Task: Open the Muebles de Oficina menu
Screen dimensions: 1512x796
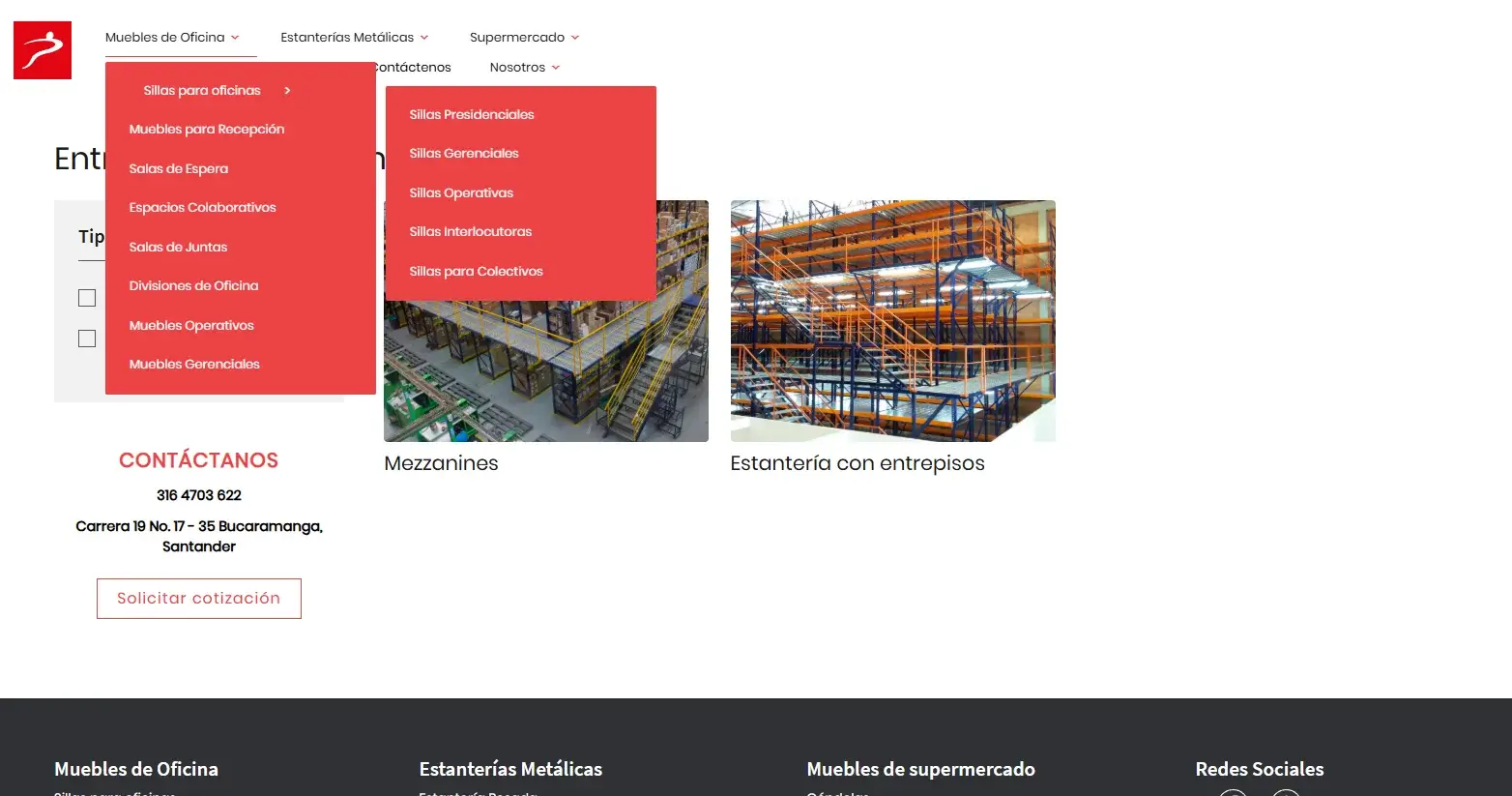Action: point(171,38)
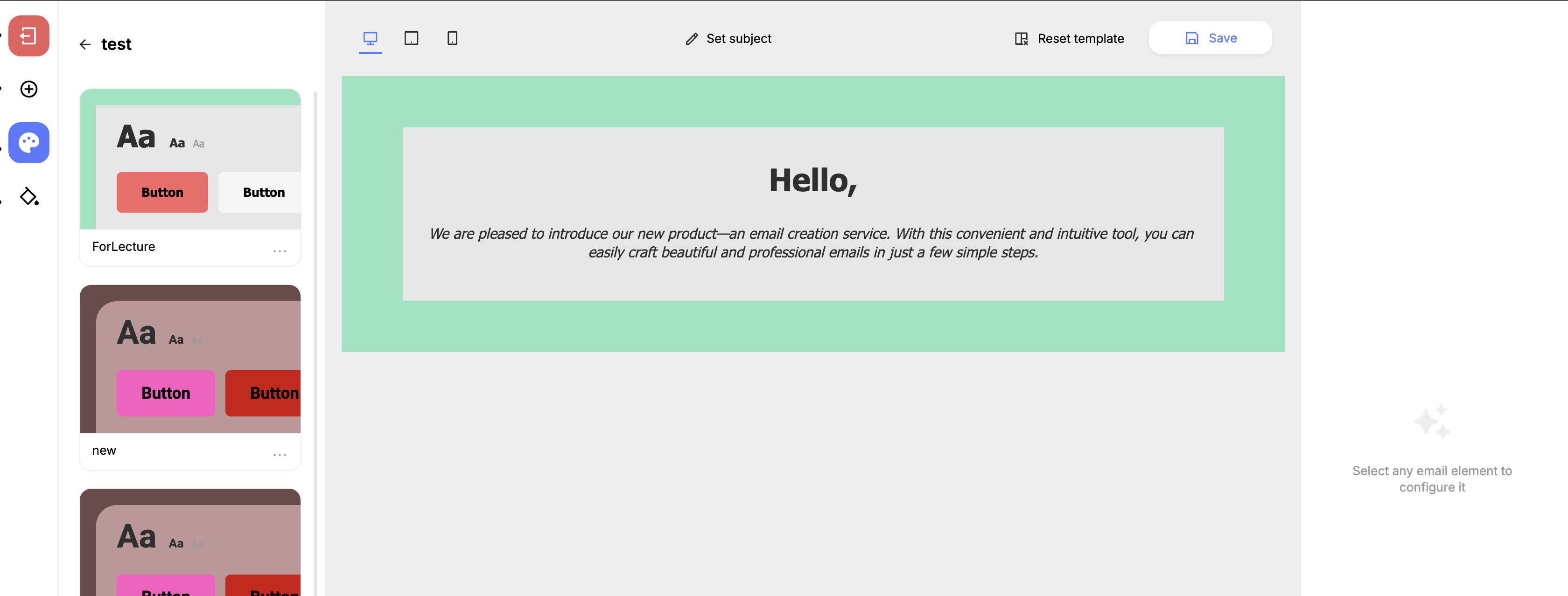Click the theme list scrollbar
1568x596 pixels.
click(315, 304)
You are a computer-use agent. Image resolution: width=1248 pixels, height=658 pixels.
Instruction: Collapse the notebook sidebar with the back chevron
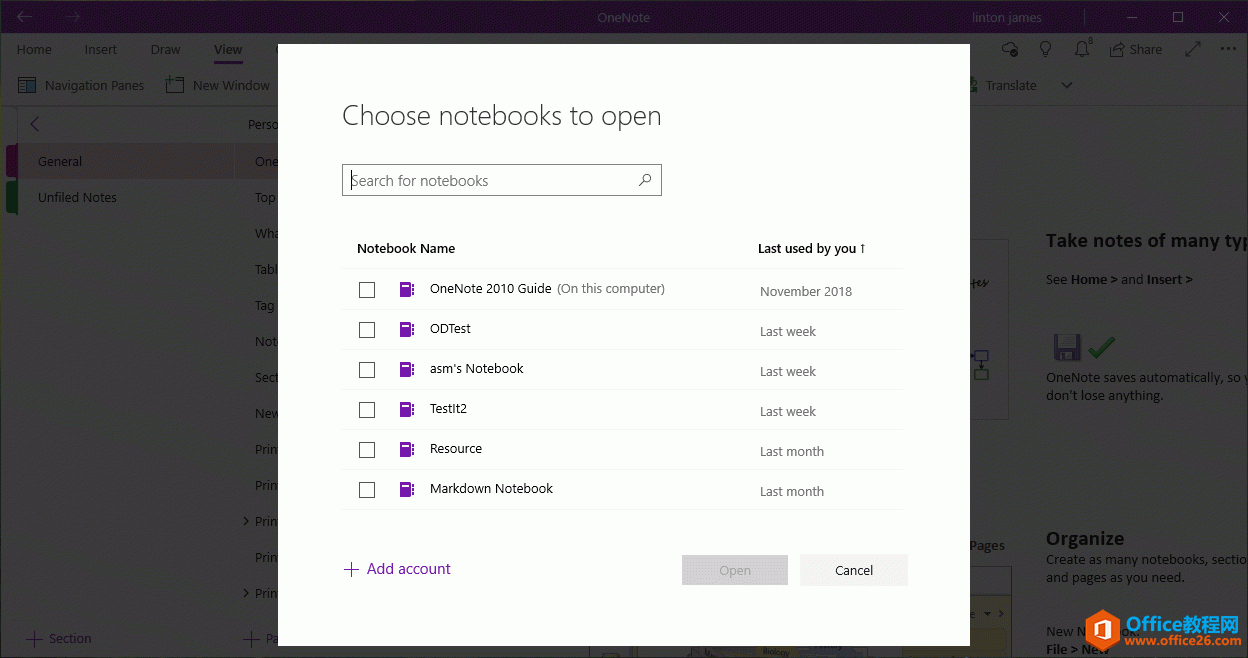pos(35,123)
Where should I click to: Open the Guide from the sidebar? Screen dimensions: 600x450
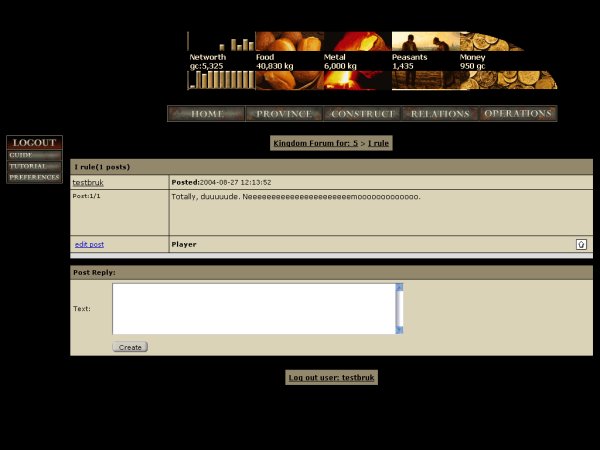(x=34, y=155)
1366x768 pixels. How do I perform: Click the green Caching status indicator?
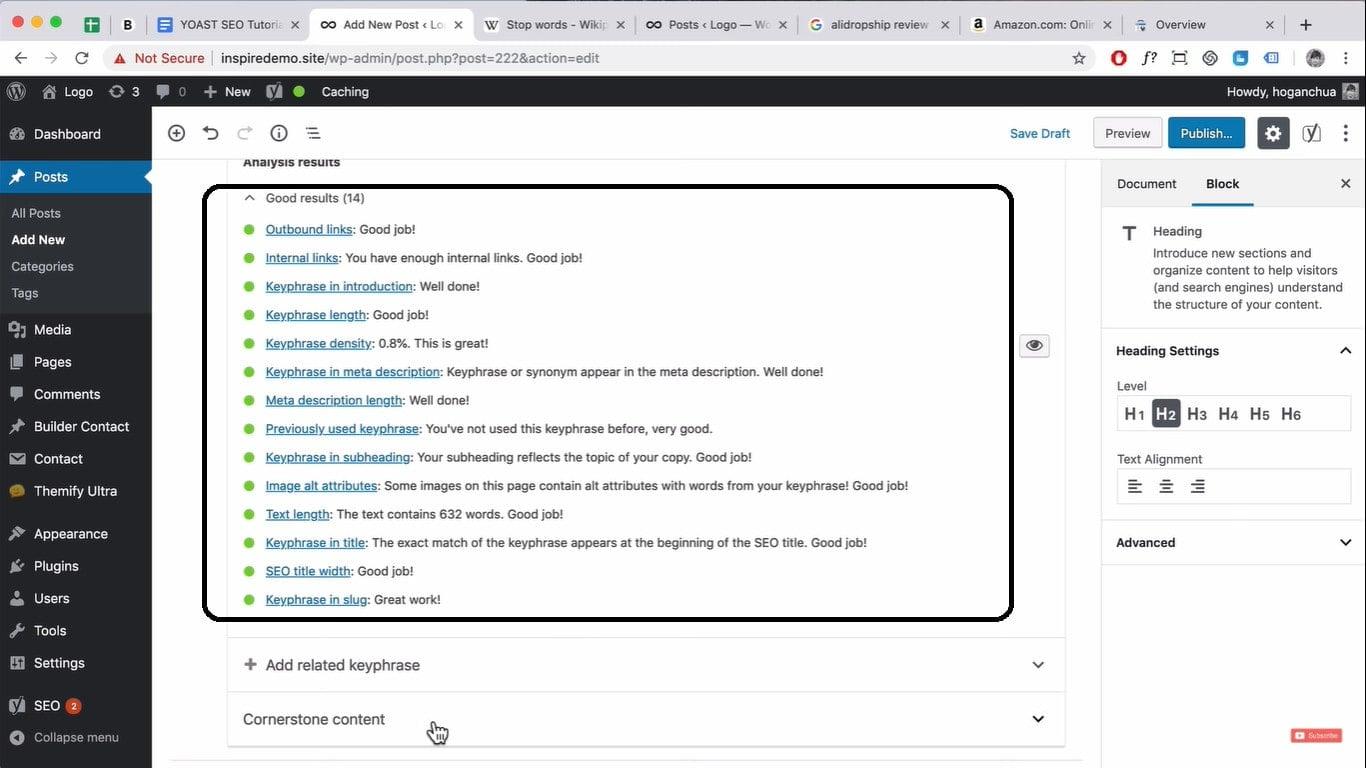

The task:
Rewrite the entries from the line containing "Where should I" through the end of the entries, inclusive, replacing "green" with "blue" and changing nothing else. Leave the pictures out of your answer.

The completed task:
Where should I click to: Open the Guide from the sidebar? Screen dimensions: 600x450
(x=34, y=155)
1366x768 pixels. How do I perform: Click the blue Caching status indicator?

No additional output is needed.